Hubungan antara National Early Warning Score(NEWS) Saat Pasien Keluar ICU dengan Luaran 72 Jam Pasca Perawatan ICU di RSUP Dr Sardjito
ARIF IKHWANDI, Dr. Calcarina F Retno Wisudarti, Sp.An, KIC .; DR. Dr. Djayanti Sari, Sp.An, M.Kes. KAP.,
2019 | Tesis-Spesialis | ANESTESIOLOGI DAN TERAPI INTENSIFLatar Belakang: Banyak pasien kritis mengalami perburukan klinis atau kematian tidak lama setelah keluar dari unit perawatan intensif (ICU). Kriteria keluar dari unit perawatan kritis harus sama dengan kriteria masuk pada level perawatan berikutnya seperti perawatan intermediet. Namun demikian, tidak semua pasien membutuhkan perawatan intermediet setelah keluar dari ICU. National Early Warning Scores( NEWS) merupakan suatu sistem skoring sederhana menilai tujuh parameter yang terdiri dari enam parameter fisiologis sederhana (laju pernafasan, laju nadi, tekanan darah sistolik, saturasi oksigen, temperatur, dan tingkat kesadaran) ditambah dengan satu paremeter penggunaan suplemental oksigen yang dinilai saat pasien datang atau untuk pemantauan di rumah sakit. Penelitian ini dilakukan untuk melihat apakah NEWS dapat digunakan untuk menilai risiko perburukan kondisi klinis pasca perawatan di ICU RSUP dr. Sardjito. Tujuan: Mengetahui hubungan antara National Early Warning Score (NEWS) >=5 saat pasien keluar dari ICU dengan perburukan klinis dalam 72 jam di step down unit. Metode: Studi observasional kohort retrospektif. Protokol penelitian disetujui oleh komite etik Fakultas Kedokteran, Kesehatan Masyarakat dan Keperawatan Universitas Gadjah Mada. Data diambil dari rekam medis pasien yang keluar hidup dari ICU periode November 2017 hingga Oktober 2018. Nilai NEWS dinilai saat pasien akan pindah. Subyek dibagi menjadi dua kelompok, yaitu kelompok risiko tinggi (NEWS>=5) dan risiko rendah (NEWS<5). Kemudian dilakukan penilaian luaran pasien dalam 72 jam pasca keluar dari ICU. Hasil : Data diperoleh dari 370 pasien. Didapatkan pasien dengan nilai NEWS >= 5 lebih banyak mengalami perburukan klinis (23,3%) dibandingkan pasien dengan nilai NEWS < 5 (2,7%) pada luaran 72 jam pasca keluar dari ICU dengan p=0,0001 dan RR=8,65.

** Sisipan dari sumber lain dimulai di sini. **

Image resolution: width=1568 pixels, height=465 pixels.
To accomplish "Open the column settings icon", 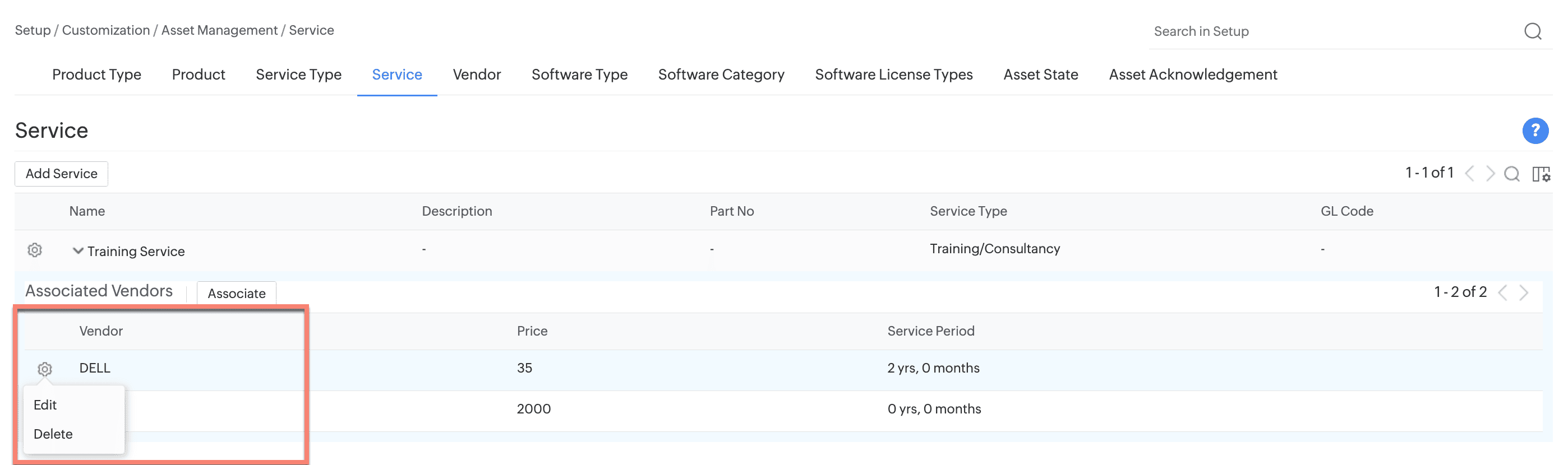I will point(1541,174).
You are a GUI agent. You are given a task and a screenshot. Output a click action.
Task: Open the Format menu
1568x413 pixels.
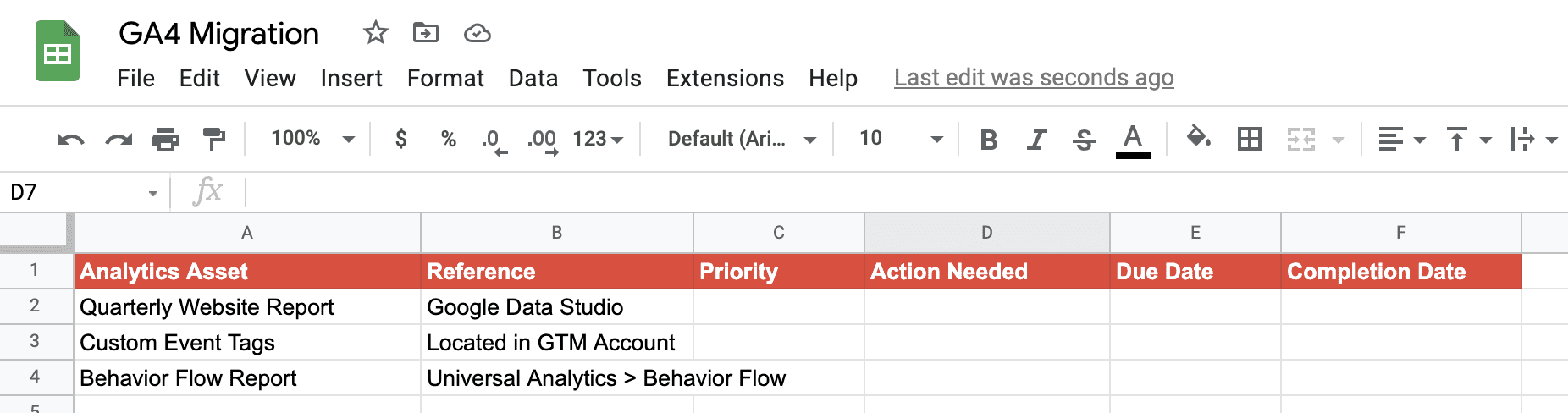coord(445,79)
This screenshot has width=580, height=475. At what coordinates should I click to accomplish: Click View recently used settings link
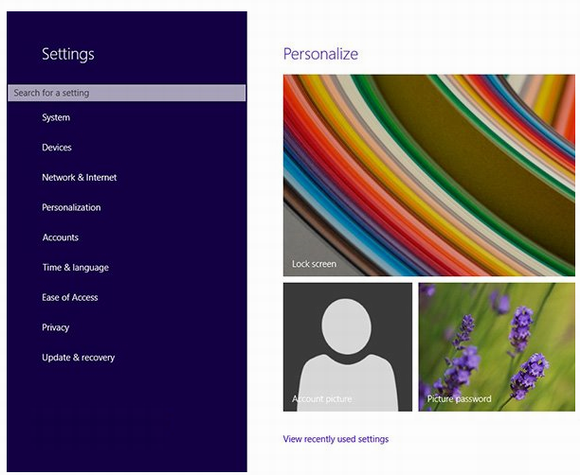point(336,439)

Background: Many critically ill patients had clinical deterioration or death shortly after discharge from the intensive care unit (ICU). Discharge criteria from critical care units should be similar to the admitting criteria for further care such as intermediate care. However, not all patients require intermediate care after ICU discharge. National Early Warning Scores (NEWS) is based on a simple scoring system in which a score is allocated to physiological measurements already undertaken when patients present to, or are being monitored in hospital. NEWS comprised of seven paramaeters consist of six simple physiological parameters form the basis of the scoring system (respiratory rate, heart rate, oxygen saturations, systolic blood pressure, temperature, and level of consciousness) and one parameter for people requiring oxygen supplementation. This study was conducted to see whether NEWS can be used in the ICU Dr. Sardjito General Hospital to assess the risk of clinical deterioration after ICU discharge. Methods: A retrospective observational cohort study was conducted. The study protocol was approved by ethics comittee at the Faculty of Medicine,Public Health and Nursing of Universitas Gadjah Mada (UGM). The data were recorded from medical record of the patient who were discharged from ICU between November 2017 and october 2018.The NEWS was calculated before patient discharged from medical record.The subjects were divided into high risk (NEWS>=5) and low risk group (NEWS<5). The outcome was observed at step down unit within 72 hours after dischrarged. Result: Data were collected from 370 patients. There was a significant relationship between NEWS and the outcome of 72 hours after ICU care. More deterioration was occurred in high risk group (23,3%) than low risk group (2,7%) within 72 hours after discharged (p=0,0001; RR=8,65)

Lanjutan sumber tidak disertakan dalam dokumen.